By news editor, on 28 February 2012

Far from ‘closing the gap’ in life expectancy, health inequalities in Europe have deepened further. Drawing upon his forthcoming review of health inequalities in Europe, Michael Marmotargued that social inequalities, with their impact on life expectancy, should be at the top of the public agenda and we should place fairness at the heart of decision-making for health.

Integral to Marmot’s work is the graded relationship between social deprivation and a multitude of health outcomes. He reports that male life expectancy in the Russian Federation is 20 years less than in Iceland, but also highlights “huge differences within countries” and that “the gradient is increasing”.

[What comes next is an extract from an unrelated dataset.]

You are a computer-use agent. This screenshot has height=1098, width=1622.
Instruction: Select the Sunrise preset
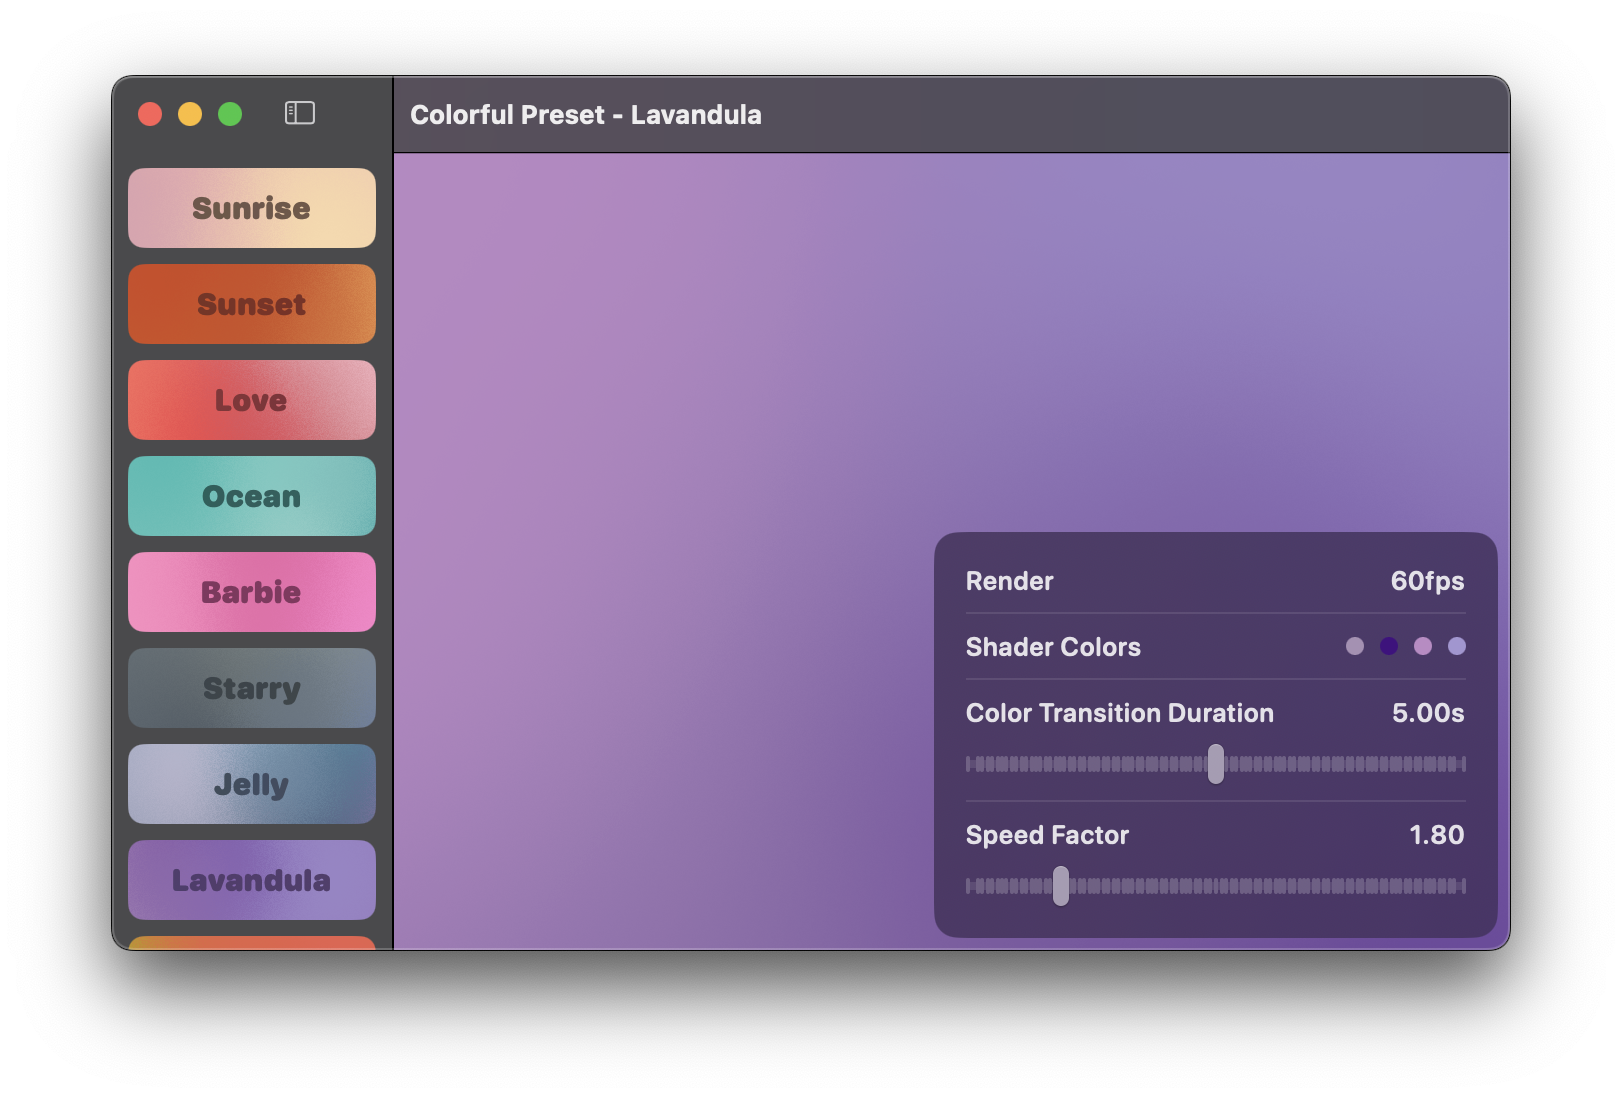tap(252, 208)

Alcohol use: a cause or consequence of inequality?
What is driving the social gradient in health? Panel member Christopher Gerry stressed that “Alcohol matters”, and quoting Richard Peto said: “More than half of all deaths of people of working age in Russia are caused by alcohol.” But importantly, Gerry identified alcohol as just the proximate cause: “What makes people drink in the way that they do is the real question.”

Marmot was quick to distinguish between immediate causes and the underlying psychosocial mechanisms that drive unhealthy behaviours. In the case of Russia: “Some people are utterly convinced that alcohol plays a role, the main role” in health inequalities. But he disagreed, while acknowledging its role in violent deaths.